__Records for this task__:
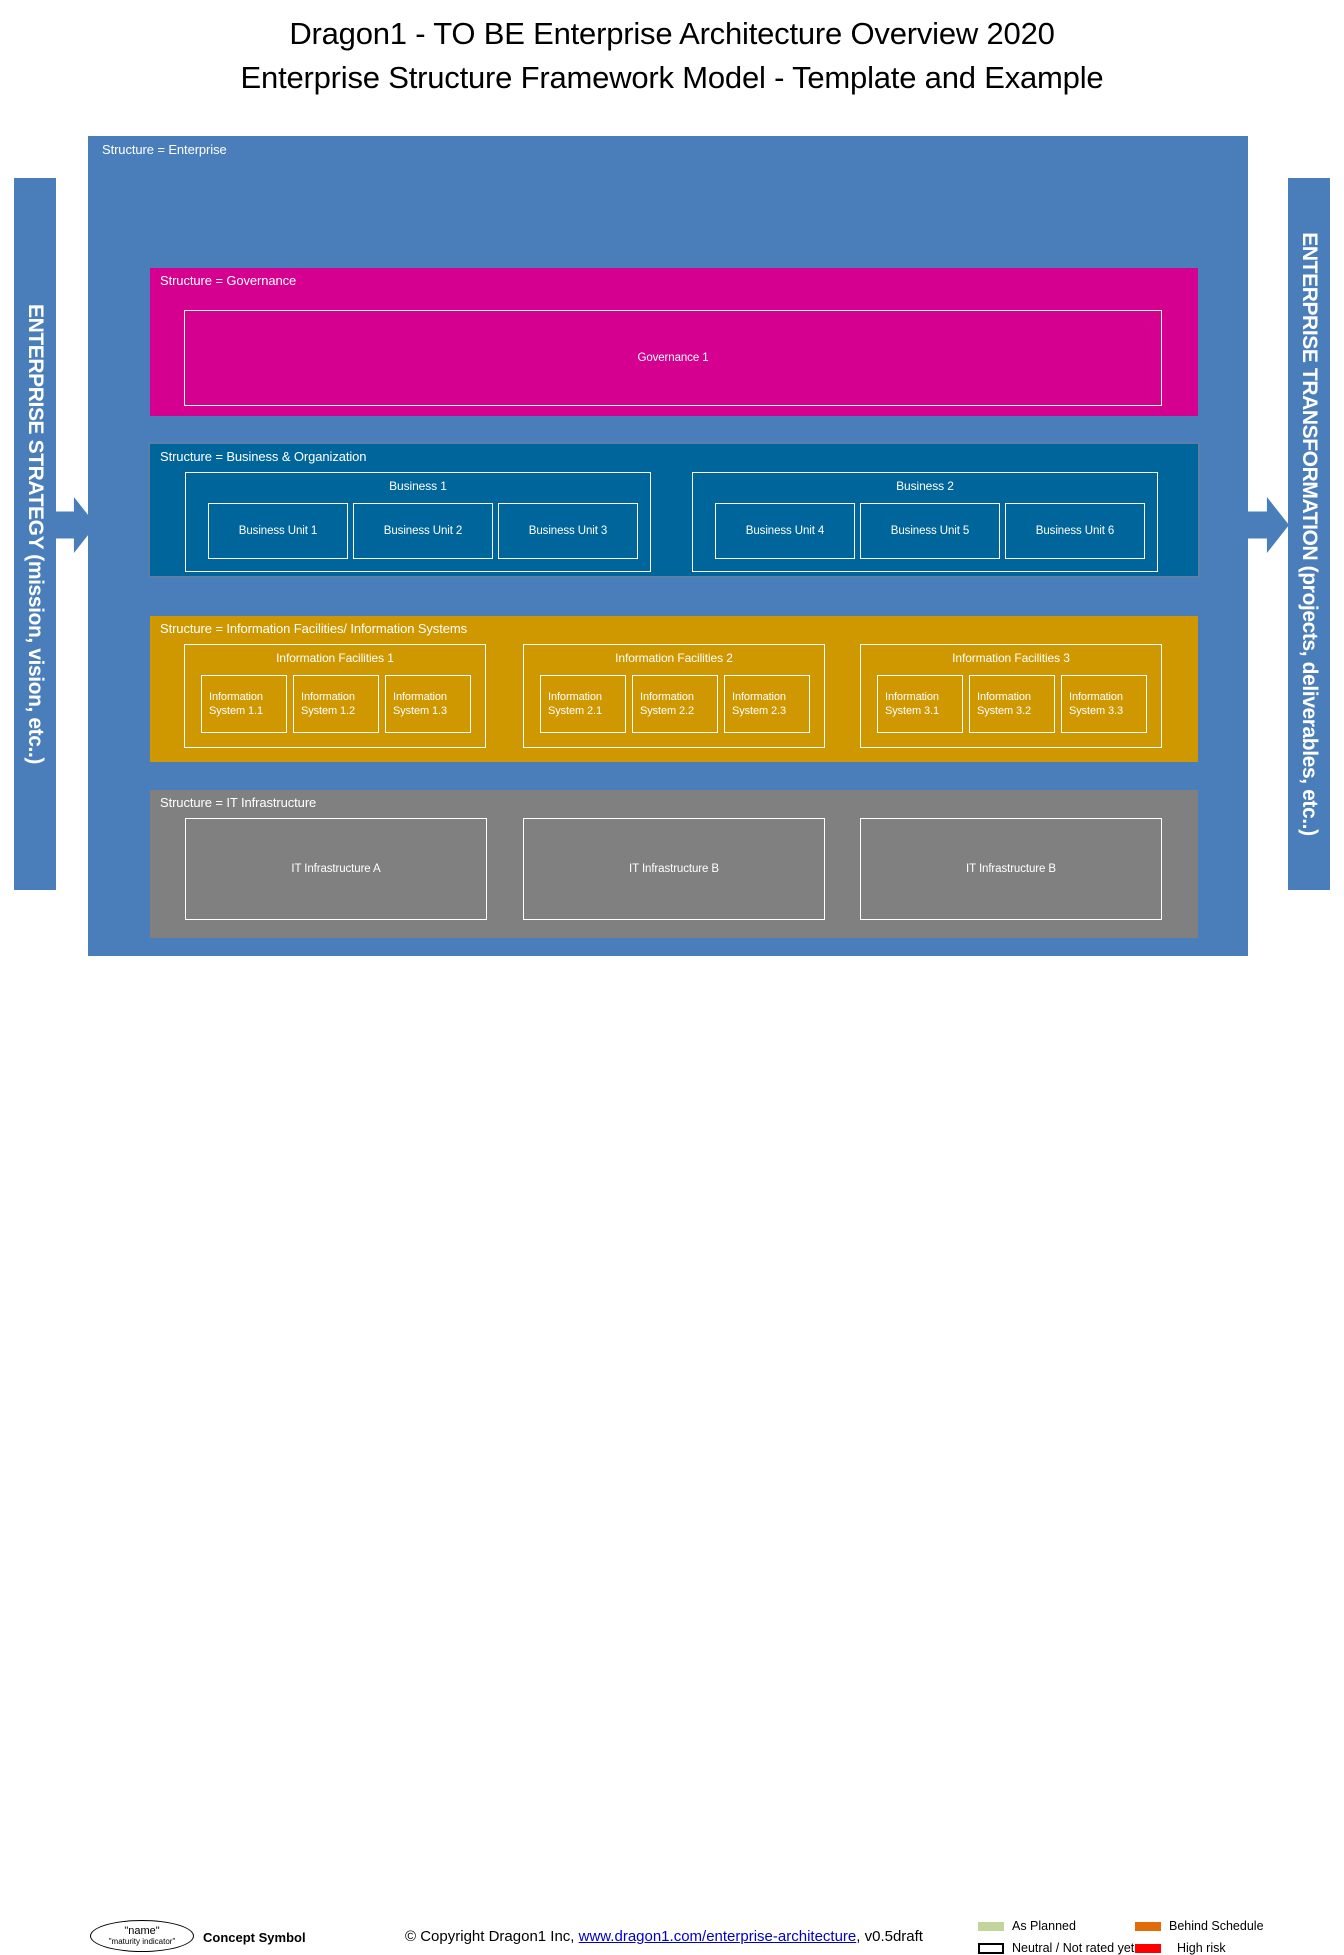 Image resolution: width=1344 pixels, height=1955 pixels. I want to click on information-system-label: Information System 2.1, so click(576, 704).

...

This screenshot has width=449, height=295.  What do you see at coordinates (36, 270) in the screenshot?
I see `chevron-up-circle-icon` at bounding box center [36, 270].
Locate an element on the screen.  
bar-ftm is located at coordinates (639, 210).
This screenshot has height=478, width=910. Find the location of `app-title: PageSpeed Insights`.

__What the exercise asks__: Rewrite the rows from the line containing "This screenshot has width=449, height=295." through the line containing "This screenshot has height=478, width=910.", swapping "Find the location of" for "Give the position of" and leaving everything else as it is. Return only those lines.

__Result of the task__:
This screenshot has width=449, height=295.  What do you see at coordinates (36, 270) in the screenshot?
I see `chevron-up-circle-icon` at bounding box center [36, 270].
Locate an element on the screen.  
bar-ftm is located at coordinates (639, 210).
This screenshot has height=478, width=910. Give the position of `app-title: PageSpeed Insights`.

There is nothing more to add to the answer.